"""

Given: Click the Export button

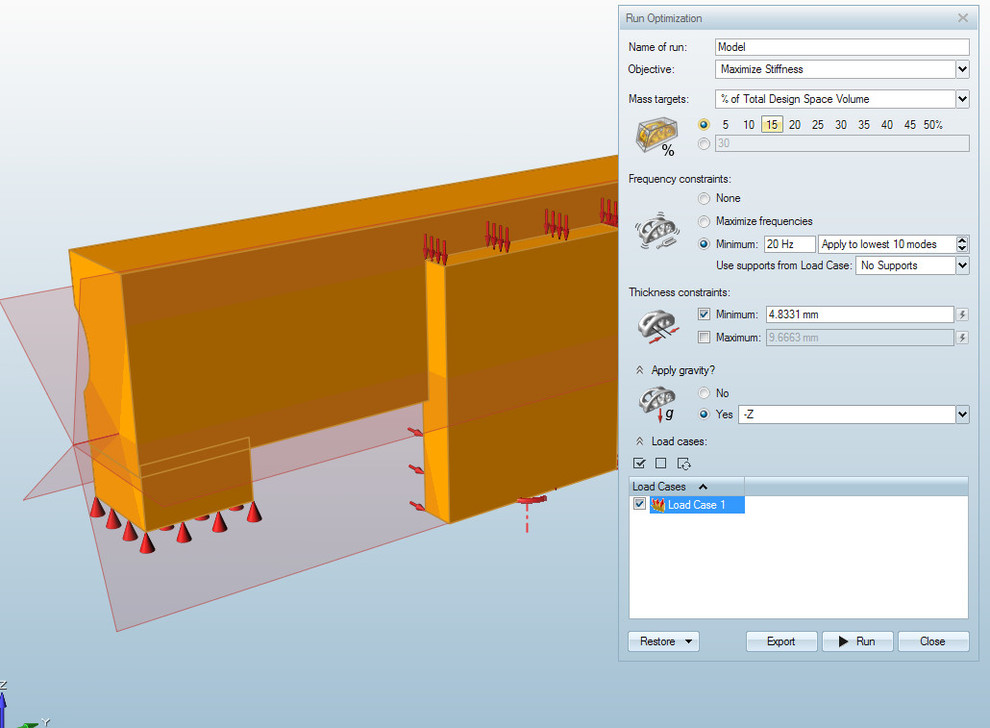Looking at the screenshot, I should tap(781, 642).
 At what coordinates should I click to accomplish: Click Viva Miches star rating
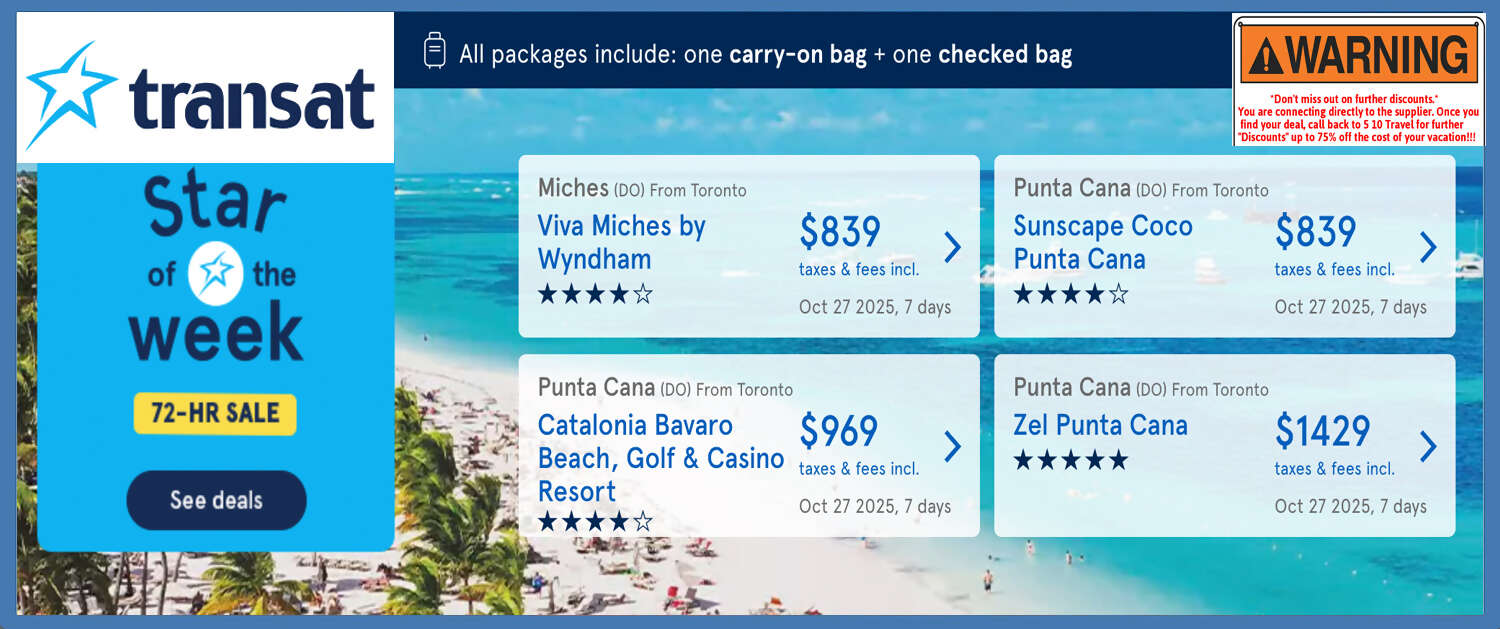coord(595,294)
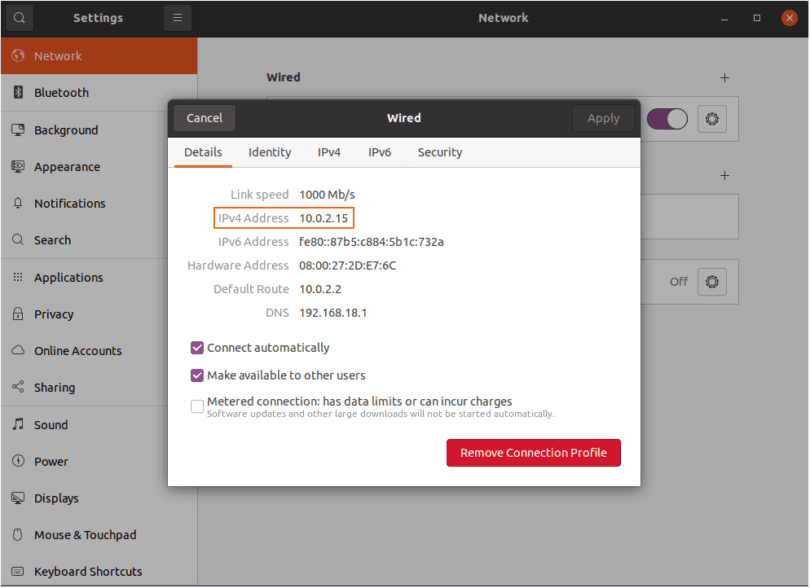Open the Identity tab
810x588 pixels.
(270, 153)
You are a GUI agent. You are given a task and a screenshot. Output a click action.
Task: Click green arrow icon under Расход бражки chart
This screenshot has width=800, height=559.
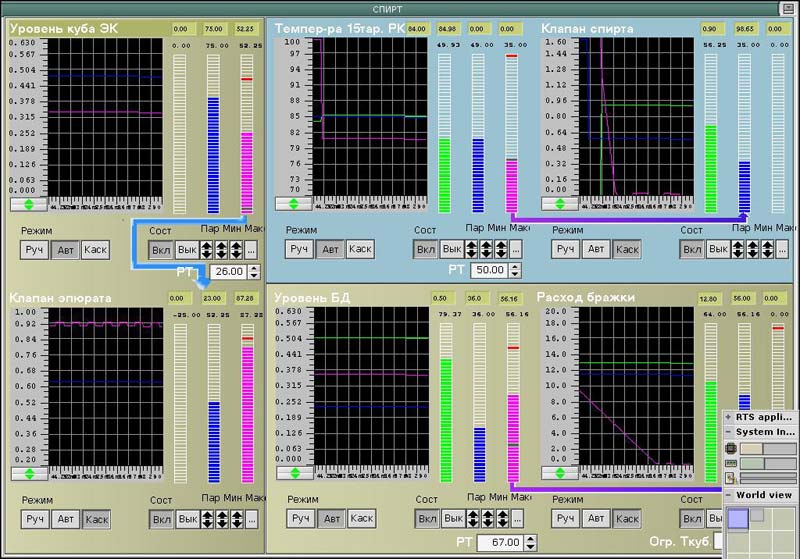(x=561, y=473)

"""

* **Objective**:
Reproduce these lines verbatim, omitting the pictures from your answer.

* **The solution**:
Given: Click the Export button

Looking at the screenshot, I should tap(781, 642).
 At what coordinates should I click to accomplish: Click Viva Miches star rating
coord(595,294)
Open the Identity tab
810x588 pixels.
(270, 153)
You are a GUI agent. You are given a task and a screenshot. Output a click action.
Task: Click green arrow icon under Расход бражки chart
This screenshot has width=800, height=559.
(x=561, y=473)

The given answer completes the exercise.